Running the MaxEnt rule learning

From Apertium
Jump to navigation Jump to search

There are two methods based on maximum entropy models for lexical selection rule learning, a monolingual and a bilingual one.

Monolingual rule learning

First run the monolingual-rule-learning to obtain the .ambig and .annotated files. You should also have yasmet compiled in your Apertium-lex-tools folder.

Next, run the following script to extract lexical selection rules:

YASMET=/home/philip/Apertium/apertium-lex-tools/yasmet
SCRIPTS=/home/philip/Apertium/apertium-lex-tools/scripts
DATA=/home/philip/Apertium/gsoc2013/monolingual/data
CORPUS=setimes
PAIR=sh-mk
MIN=$1

python3 $SCRIPTS/biltrans-count-patterns-frac-maxent.py $DATA/setimes.sh-mk.freq $DATA/setimes.sh-mk.ambig $DATA/setimes.sh-mk.annotated > events 2>ngrams
echo -n "" > all-lambdas
cat events | grep -v -e '\$ 0\.0 #' -e '\$ 0 #' > events.trimmed
for i in `cat events.trimmed|cut -f1 |sort -u`; do
	num=`cat events.trimmed | grep "^$i" | cut -f2 | head -1`
	echo $num > tmp.yasmet;
	cat events.trimmed | grep "^$i" | cut -f3 | sed 's/^ //g' | sed 's/[ ]*$//g'  >> tmp.yasmet;
	cat tmp.yasmet | $YASMET -red $MIN > tmp.yasmet.$MIN; 
	cat tmp.yasmet.$MIN | $YASMET > tmp.lambdas
	cat tmp.lambdas | sed "s/^/$i /g" >> all-lambdas;
done

rm tmp.*

python3 $SCRIPTS/merge-ngrams-lambdas.py ngrams all-lambdas > rules-all.txt

python3 $SCRIPTS/lambdas-to-rules.py $DATA/setimes.sh-mk.freq rules-all.txt > ngrams-all.txt

python3 $SCRIPTS/ngrams-to-rules-me.py ngrams-all.txt > $PAIR.ngrams-lm-$MIN.xml 2>/tmp/$PAIR.$MIN.lög

The variables at the top of the script should be set in the following way:

* YASMET is the file path to a yasmet binary
* SCRIPTS is the file path to the apertium-lex-tools scripts
* DATA is the file path to the data generated by the monolingual rule extraction method
* CORPUS is the base name of the corpus file 
* PAIR is the language pair

Bilingual rule learning

You will need to run Generating lexical-selection rules from a parallel corpus first in order to obtain the (corpus).candidates.(lang-pair) file (You don't have to run the whole process. Stop when you have obtained the candidates file).

You also need to have yasmet compiled in your apertium-lex-tools directory.

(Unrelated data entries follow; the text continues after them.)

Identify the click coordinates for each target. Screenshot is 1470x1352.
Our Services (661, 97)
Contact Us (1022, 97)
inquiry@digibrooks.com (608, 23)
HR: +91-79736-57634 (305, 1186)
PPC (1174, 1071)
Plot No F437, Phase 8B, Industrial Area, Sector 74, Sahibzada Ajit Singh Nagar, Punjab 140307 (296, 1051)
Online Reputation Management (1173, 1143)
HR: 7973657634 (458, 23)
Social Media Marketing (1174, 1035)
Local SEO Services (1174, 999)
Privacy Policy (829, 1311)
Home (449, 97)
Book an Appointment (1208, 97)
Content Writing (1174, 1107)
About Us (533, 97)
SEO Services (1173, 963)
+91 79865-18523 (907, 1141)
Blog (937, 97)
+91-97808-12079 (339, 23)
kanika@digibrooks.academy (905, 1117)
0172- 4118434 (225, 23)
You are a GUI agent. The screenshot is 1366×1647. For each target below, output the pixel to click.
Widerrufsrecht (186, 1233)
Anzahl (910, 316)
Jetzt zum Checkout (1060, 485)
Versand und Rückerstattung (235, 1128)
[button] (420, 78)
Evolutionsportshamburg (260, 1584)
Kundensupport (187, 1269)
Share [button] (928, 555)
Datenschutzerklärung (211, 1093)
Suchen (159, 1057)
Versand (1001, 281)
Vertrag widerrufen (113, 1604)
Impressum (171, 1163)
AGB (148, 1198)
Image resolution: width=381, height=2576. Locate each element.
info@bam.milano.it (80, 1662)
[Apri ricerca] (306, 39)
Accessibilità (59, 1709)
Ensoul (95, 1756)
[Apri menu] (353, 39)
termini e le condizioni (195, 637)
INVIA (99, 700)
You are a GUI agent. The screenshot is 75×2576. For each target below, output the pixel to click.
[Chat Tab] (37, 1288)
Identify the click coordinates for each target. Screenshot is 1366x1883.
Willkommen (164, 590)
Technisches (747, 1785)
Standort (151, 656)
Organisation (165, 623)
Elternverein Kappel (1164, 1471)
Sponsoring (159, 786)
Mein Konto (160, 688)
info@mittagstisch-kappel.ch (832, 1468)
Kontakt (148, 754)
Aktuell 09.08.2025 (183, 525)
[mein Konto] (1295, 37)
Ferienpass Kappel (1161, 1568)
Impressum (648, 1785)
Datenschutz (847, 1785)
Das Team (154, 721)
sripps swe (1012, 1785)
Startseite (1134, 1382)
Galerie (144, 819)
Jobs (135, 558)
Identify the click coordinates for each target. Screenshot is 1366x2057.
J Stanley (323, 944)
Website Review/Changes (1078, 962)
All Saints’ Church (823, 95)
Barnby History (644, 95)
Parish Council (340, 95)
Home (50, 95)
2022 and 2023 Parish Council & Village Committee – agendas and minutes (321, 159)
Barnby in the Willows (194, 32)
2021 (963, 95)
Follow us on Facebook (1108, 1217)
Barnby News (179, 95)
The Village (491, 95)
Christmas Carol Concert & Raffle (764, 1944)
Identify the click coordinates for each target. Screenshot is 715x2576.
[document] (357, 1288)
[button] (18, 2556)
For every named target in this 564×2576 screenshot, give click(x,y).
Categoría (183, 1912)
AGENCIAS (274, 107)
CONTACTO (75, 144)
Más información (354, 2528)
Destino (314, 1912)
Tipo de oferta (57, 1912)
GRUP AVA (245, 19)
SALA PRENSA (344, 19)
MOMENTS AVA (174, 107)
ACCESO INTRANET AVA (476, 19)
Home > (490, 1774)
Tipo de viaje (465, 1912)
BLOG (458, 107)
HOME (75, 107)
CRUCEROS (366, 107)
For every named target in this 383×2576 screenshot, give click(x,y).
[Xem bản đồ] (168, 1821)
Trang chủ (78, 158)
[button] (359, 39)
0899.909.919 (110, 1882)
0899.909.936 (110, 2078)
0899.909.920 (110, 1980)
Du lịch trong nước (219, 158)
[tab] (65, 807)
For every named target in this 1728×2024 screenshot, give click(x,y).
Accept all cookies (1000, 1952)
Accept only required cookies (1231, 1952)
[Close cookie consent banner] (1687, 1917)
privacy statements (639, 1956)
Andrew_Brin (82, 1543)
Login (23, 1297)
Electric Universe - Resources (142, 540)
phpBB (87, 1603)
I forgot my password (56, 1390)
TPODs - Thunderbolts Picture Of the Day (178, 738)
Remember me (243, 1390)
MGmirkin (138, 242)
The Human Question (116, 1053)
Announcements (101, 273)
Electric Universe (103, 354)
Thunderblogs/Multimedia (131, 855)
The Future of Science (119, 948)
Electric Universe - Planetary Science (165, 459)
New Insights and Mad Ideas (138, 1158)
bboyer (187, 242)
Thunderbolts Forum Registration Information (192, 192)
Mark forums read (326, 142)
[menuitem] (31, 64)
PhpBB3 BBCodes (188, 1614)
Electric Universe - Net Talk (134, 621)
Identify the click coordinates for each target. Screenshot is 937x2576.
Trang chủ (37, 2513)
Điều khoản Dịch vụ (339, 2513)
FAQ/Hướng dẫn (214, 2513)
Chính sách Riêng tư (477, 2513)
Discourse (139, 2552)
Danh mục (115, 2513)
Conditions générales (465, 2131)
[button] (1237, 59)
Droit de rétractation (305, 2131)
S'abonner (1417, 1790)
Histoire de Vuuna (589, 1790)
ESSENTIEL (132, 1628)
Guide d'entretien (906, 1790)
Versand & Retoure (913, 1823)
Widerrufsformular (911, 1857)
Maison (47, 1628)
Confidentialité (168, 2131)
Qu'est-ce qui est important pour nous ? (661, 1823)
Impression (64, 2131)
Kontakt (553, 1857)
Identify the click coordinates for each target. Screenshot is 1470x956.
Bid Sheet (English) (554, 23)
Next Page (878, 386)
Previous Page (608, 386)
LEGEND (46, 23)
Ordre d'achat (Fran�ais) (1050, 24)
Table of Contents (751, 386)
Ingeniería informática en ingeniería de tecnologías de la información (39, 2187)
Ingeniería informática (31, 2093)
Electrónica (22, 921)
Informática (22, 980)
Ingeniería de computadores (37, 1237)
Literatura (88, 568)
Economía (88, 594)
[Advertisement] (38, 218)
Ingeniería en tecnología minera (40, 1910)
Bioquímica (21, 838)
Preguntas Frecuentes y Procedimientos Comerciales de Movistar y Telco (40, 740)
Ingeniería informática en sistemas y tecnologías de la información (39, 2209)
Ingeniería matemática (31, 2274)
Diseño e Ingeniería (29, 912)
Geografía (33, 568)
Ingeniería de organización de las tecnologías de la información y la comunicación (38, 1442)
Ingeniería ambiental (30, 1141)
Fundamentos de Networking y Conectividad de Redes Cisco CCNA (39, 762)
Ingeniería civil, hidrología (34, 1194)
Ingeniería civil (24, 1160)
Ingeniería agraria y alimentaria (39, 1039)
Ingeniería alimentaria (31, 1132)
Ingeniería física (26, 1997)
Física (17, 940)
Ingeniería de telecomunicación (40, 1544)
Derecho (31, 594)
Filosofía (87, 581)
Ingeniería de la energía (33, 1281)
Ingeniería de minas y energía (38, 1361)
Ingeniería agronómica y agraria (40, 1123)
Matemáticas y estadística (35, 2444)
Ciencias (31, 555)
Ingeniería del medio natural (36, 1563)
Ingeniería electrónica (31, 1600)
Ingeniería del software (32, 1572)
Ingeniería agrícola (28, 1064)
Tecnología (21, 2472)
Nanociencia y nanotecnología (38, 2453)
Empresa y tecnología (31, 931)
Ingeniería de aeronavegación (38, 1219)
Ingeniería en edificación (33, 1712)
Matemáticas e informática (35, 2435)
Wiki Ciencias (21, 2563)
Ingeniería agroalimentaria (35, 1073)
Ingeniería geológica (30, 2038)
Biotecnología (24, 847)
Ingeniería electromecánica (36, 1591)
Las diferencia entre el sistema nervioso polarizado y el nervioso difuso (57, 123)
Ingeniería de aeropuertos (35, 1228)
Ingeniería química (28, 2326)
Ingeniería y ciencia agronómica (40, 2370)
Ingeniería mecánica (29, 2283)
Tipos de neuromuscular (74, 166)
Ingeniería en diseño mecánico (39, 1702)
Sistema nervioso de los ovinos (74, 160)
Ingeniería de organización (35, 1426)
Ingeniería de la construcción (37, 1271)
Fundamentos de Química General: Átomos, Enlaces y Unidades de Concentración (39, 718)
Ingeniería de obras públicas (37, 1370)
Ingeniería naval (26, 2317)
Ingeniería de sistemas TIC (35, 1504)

Next, run the following script to obtain the lexical selection rules

YASMET=/home/philip/Apertium/apertium-lex-tools/yasmet
SCRIPTS=/home/philip/Apertium/apertium-lex-tools/scripts
TRAIN=/home/philip/Apertium/corpora/raw/setimes-hr-mk-nikola
DATA=/home/philip/Apertium/gsoc2013/monolingual/data
CORPUS=setimes
PAIR=sh-mk
MIN=$1


python $SCRIPTS/ngram-count-patterns-maxent.py $DATA/setimes.sh-mk.freq $TRAIN/$CORPUS.candidates.hr-mk 2>ngrams > events
echo -n "" > all-lambdas
cat events | grep -v -e '\$ 0\.0 #' -e '\$ 0 #' > events.trimmed
for i in `cat events.trimmed|cut -f1 |sort -u`; do
	num=`cat events.trimmed | grep "^$i" | cut -f2 | head -1`
	echo $num > tmp.yasmet;
	cat events.trimmed | grep "^$i" | cut -f3 | sed 's/^ //g' | sed 's/[ ]*$//g'  >> tmp.yasmet;
	cat tmp.yasmet | $YASMET -red $MIN > tmp.yasmet.$MIN; 
	cat tmp.yasmet.$MIN | $YASMET > tmp.lambdas
	cat tmp.lambdas | sed "s/^/$i /g" >> all-lambdas;
done

rm tmp.*

python3 $SCRIPTS/merge-ngrams-lambdas.py ngrams all-lambdas > rules-all.txt

python3 $SCRIPTS/lambdas-to-rules.py $DATA/setimes.sh-mk.freq rules-all.txt > ngrams-all.txt

python3 $SCRIPTS/ngrams-to-rules-me.py ngrams-all.txt > $PAIR.ngrams-lm-$MIN.xml 2>/tmp/$PAIR.$MIN.lög

The variables should be set the same way as with the monolingual method.